アルード様のグループはとても多い。全員が参加したいとなると、かなりのスペースが必要になる。
中庭は広いけれど、いつもお弁当をそこで食べている人にとっては、気まぐれに中庭を使用する大グループがあると迷惑かもしれないというのはある。
今回の経験を次回に活かそうとは思っていたけれど、アルード様のグループが一緒となると、相当な工夫が必要になりそうだった。
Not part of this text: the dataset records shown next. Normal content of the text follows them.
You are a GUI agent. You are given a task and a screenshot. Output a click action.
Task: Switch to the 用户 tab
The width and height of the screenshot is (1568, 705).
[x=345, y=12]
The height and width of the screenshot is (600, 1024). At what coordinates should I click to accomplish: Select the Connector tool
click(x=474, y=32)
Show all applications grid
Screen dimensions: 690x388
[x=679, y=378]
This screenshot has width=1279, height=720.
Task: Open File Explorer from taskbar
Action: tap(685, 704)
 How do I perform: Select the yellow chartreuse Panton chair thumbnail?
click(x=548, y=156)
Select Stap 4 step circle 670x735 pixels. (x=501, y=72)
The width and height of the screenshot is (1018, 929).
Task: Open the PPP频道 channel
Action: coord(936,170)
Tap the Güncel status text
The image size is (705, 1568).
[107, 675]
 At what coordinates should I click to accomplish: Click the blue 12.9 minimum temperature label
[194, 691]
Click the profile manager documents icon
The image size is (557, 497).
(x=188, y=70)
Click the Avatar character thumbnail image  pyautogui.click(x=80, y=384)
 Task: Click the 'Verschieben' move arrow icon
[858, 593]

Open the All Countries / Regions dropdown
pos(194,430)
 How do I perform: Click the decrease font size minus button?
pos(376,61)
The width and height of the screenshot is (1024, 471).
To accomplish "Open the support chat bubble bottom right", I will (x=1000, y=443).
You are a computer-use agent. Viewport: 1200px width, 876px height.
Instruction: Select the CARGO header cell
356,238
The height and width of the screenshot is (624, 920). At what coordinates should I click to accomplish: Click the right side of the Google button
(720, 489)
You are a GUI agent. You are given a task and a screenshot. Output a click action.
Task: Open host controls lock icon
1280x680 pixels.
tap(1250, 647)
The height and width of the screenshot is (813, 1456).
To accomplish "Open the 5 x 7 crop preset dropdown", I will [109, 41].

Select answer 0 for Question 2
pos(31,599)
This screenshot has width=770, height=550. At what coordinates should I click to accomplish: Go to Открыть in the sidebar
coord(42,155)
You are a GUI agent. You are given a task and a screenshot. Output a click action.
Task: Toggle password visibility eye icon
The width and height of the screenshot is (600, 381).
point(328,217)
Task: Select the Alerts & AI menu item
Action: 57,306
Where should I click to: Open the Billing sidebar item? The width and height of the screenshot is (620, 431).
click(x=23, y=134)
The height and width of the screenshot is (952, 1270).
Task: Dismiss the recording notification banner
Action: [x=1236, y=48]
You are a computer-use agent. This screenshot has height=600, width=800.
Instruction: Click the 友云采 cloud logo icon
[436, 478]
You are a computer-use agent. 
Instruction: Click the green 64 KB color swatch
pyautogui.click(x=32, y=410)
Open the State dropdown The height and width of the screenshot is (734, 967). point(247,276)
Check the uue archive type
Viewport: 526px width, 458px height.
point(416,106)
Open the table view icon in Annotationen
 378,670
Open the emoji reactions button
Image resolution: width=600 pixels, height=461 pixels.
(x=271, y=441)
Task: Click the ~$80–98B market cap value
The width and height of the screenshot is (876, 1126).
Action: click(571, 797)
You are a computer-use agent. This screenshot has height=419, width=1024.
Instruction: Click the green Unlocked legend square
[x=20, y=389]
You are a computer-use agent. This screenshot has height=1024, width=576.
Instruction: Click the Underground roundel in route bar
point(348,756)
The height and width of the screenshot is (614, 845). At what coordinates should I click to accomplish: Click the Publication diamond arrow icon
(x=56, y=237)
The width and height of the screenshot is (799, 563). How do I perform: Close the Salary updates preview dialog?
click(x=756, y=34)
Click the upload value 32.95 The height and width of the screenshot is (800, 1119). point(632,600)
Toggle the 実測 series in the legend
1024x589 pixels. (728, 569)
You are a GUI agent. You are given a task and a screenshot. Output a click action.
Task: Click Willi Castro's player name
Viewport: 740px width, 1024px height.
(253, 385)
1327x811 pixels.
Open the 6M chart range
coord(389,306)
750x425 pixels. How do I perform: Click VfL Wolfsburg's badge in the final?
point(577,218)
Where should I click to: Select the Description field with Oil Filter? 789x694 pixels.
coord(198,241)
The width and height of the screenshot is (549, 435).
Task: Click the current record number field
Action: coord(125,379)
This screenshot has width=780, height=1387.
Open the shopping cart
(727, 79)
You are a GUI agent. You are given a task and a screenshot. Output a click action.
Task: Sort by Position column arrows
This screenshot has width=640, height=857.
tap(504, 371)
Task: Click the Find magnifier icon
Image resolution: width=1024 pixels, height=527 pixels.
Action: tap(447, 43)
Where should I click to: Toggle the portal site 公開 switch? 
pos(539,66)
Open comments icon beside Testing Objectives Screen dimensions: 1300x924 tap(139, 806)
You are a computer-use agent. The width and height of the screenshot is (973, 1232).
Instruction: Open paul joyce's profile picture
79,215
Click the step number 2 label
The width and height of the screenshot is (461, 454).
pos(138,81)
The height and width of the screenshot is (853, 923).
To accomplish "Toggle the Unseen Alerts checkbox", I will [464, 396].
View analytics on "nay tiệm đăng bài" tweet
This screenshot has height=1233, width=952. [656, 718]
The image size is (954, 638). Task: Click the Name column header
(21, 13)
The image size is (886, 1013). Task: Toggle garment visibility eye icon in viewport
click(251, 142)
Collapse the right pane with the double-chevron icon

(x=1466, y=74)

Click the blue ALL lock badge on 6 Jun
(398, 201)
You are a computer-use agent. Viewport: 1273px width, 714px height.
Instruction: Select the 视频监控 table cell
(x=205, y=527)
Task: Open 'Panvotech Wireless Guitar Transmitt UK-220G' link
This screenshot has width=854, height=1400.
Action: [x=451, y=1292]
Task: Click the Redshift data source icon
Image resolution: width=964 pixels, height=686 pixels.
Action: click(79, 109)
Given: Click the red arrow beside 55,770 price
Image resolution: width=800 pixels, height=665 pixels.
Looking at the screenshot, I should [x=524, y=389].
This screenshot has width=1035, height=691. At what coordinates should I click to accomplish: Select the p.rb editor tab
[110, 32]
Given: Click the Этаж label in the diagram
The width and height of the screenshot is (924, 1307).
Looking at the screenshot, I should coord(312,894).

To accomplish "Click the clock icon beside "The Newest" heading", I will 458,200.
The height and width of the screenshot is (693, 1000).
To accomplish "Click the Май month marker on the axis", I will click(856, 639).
「ベルサス様、ご都合のよろしい時に時間をいただけますか?」
私の知る限り、初めてベルサス様に話しかけた気がする。
「わかりました。来週となると多くの時間があるとは言えません。ルクレシアの都合に合わせます」
「ありがとうございます。明日のランチタイムにグループ内で話し合いますので、そのあとでベルサス様とお話できればと思います」
「わかりました」
会話はそこまで。
午後の授業が始まるため、席に戻った。
緊張した……。
ベルサス様はきつい感じがする男性で、目つきも鋭い。
切れ者というイメージがあるし、実際にそうなのだろうけれど、ちょっと怖い感じがする。
人によっては王族であるアルード様のほうが畏怖の対象かもしれないけれど、私にとってはベルサス様のほうが怖いというか、近寄りがたい。
ベルサス様はどんなキャラだった?
思いついたことは、宰相の息子で妹溺愛者ということだけだった。